**Extracted data:**
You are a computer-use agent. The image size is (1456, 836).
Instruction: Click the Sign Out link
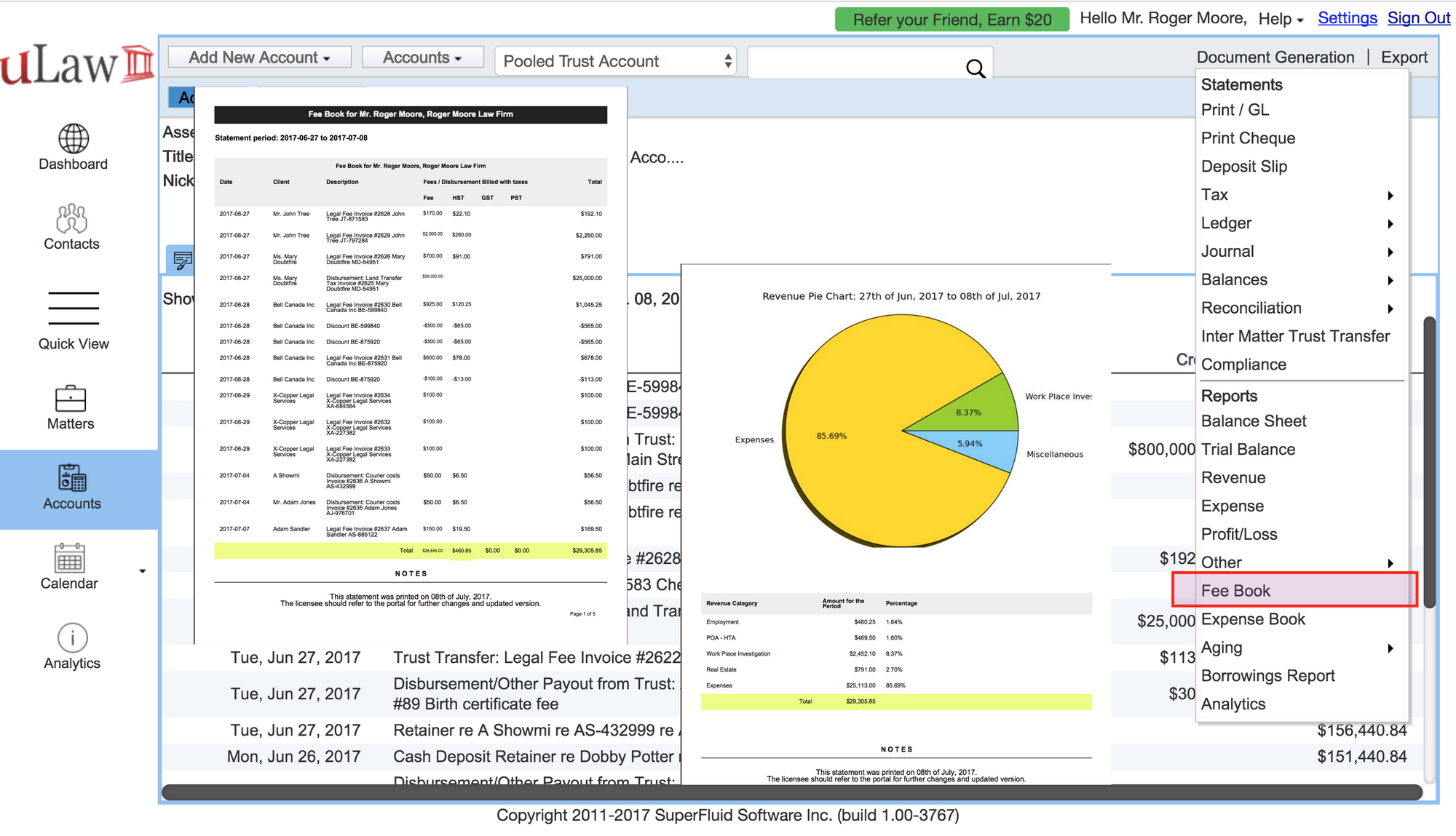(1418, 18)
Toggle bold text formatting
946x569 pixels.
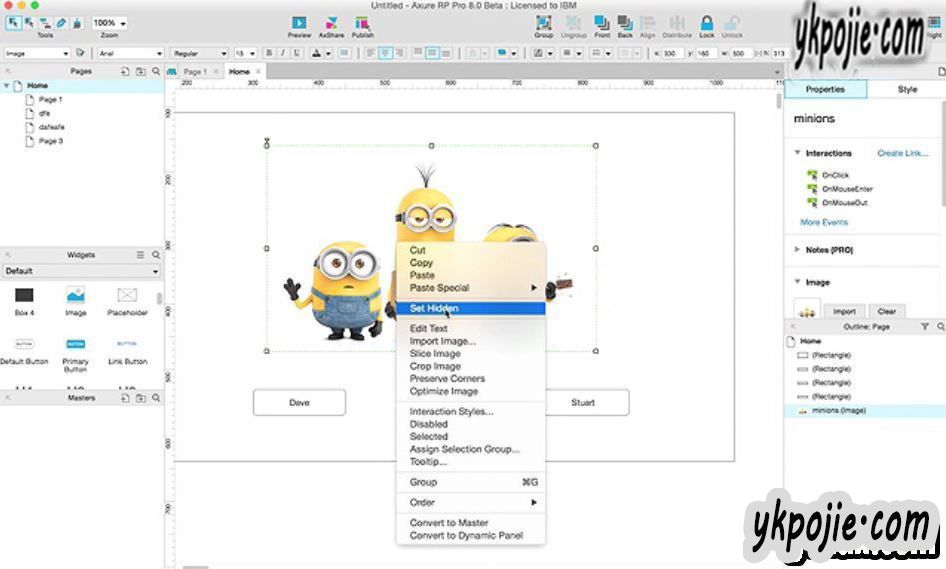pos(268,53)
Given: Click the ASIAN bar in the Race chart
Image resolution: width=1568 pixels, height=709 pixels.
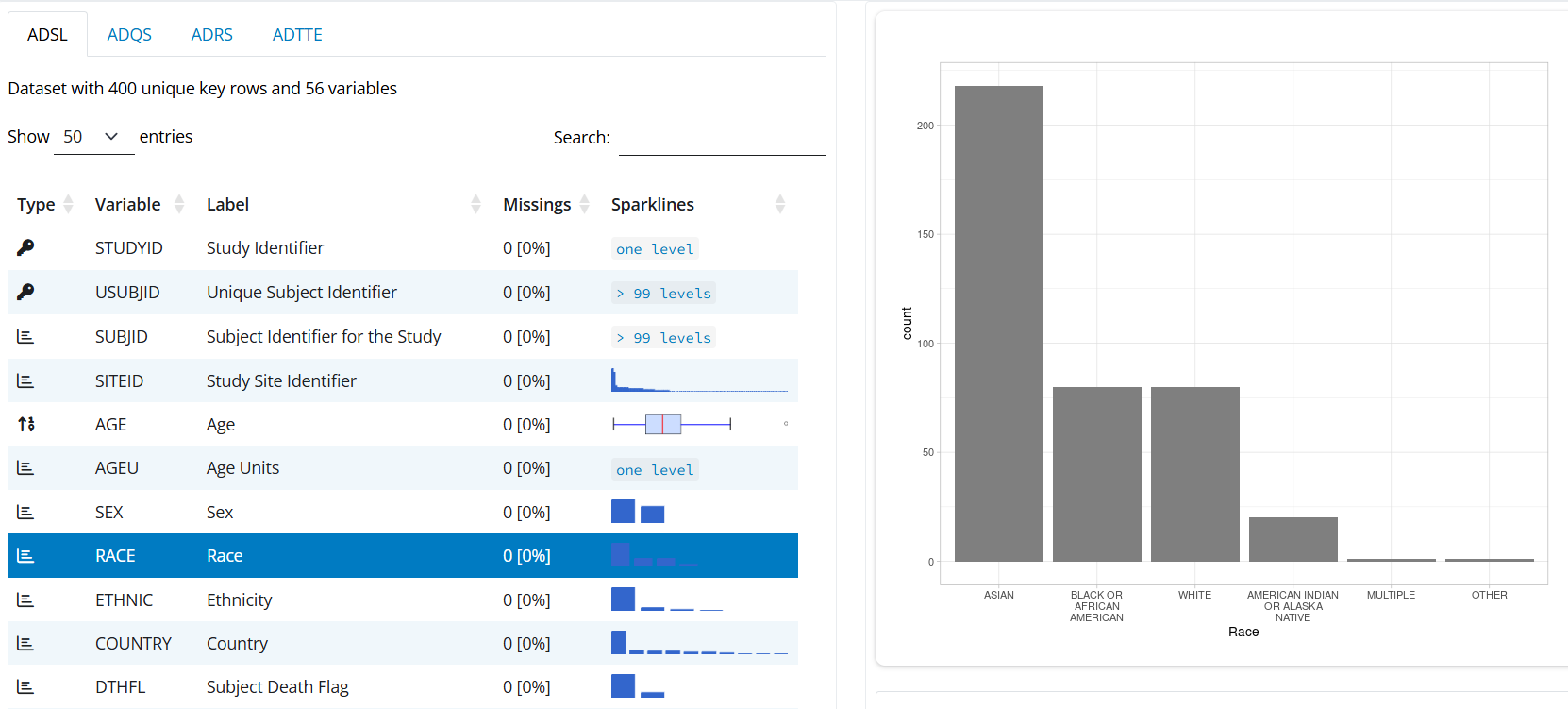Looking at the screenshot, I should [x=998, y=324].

**Task brief:** Rewrite the part of the entries that opens with their first line and closes with the line containing "pos(268,53)" as a JSON list of strings, one per line, with blank lines skipped. Leave the pictures out.

**Output:**
[
  "You are a computer-use agent. The image size is (1456, 836).",
  "Instruction: Click the Sign Out link",
  "(1418, 18)",
  "Toggle bold text formatting",
  "946x569 pixels.",
  "pos(268,53)"
]